Here's a really old one. I want to say 1959--Nope 1951 (just looked it up)

When I was younger, I never could get into black and white movies. Thankfully, as I've aged, i've come to shrug of my useful bias, and not regularly enjoy black and white movies. I blame it on Casablanca, why did that have to be so good... Anyway

This is a clssic tale abot a space ship landing and the "aliens" bring an upheaval to the planet. The thing is, this is one of the first serious science fiction of the times. Before this, it was all big eyed monster horror flicks. The Day the Earth STood Still set the precendent for future science fiction movies to follow.
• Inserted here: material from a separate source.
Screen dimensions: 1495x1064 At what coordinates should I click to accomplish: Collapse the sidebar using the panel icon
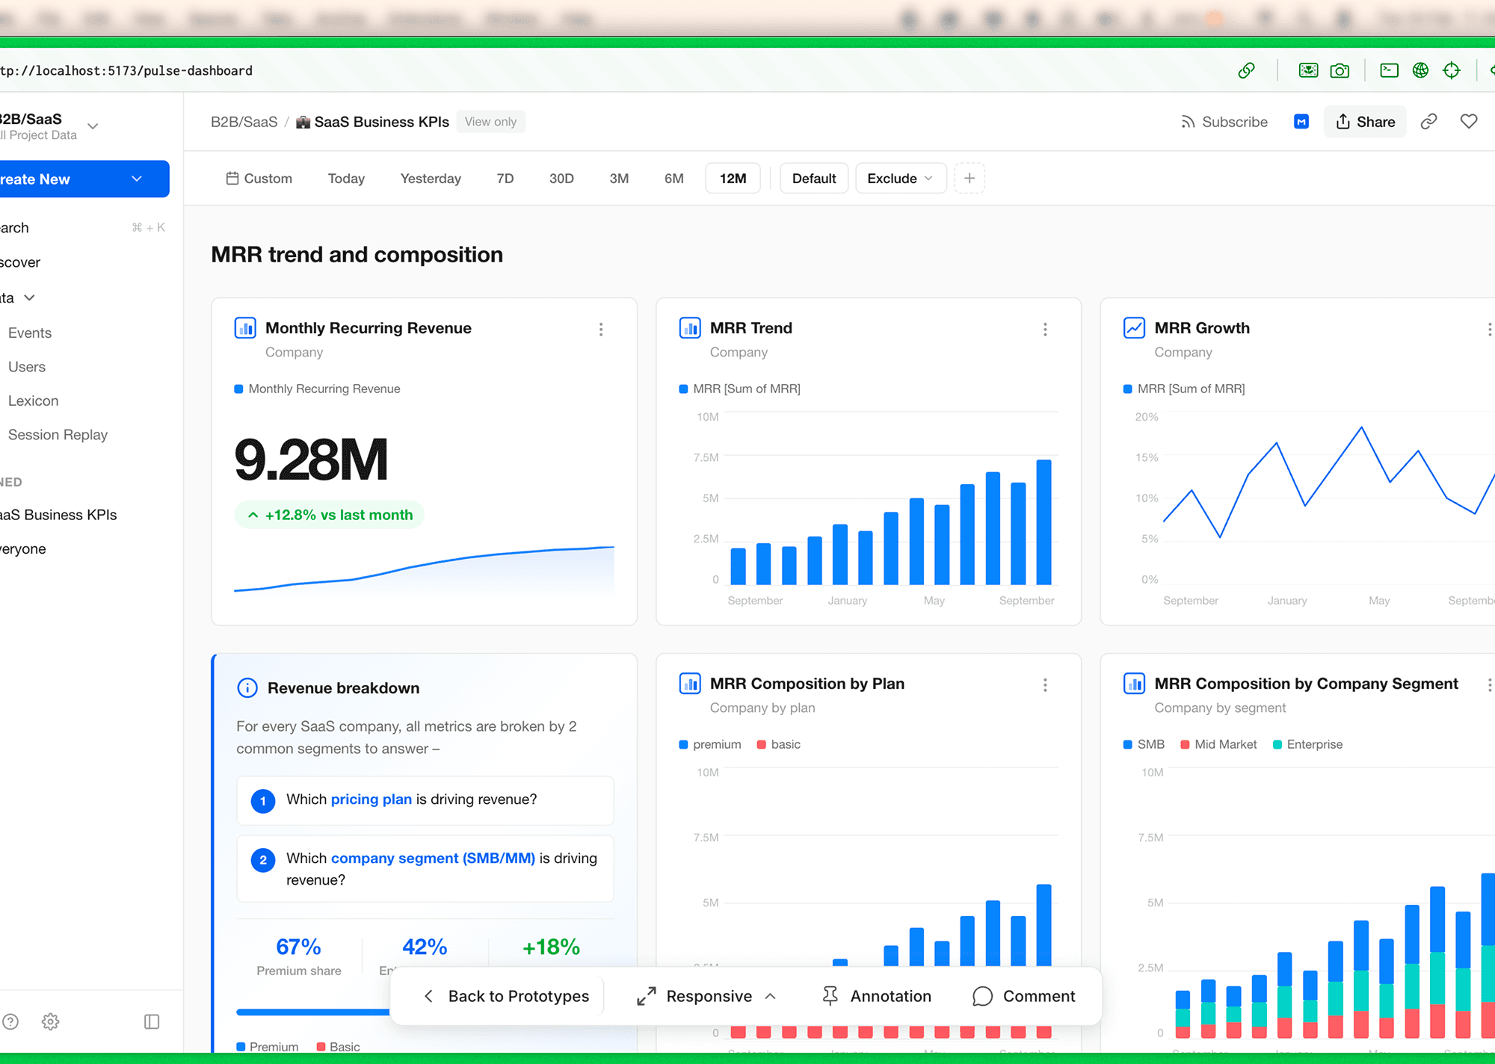tap(152, 1021)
Sure, as usual, I could nitpick--things like lack of a strong female character, beating the stated issue a little too much--but that's mostly a product of the times--this came out in the nuclear destructionist 50's. The message, though blunt, is as appropriate today, as it was when the movie came out.,

Robert Wise directed. He did Star Trek, the original movie, The Sound of Music, West Side Story, and The Haunting--strongly recommended, it's a G horror movie. (The Haunting is also made me want to write a good old fashioned suspence-horror movie, not the blood-splatteing slasher crap that constitutes the genre today. This endeavor is soon to be in a critque slot near you. . .)

Check this out, if nothing else, to see the origins of serious science fiction moviedom.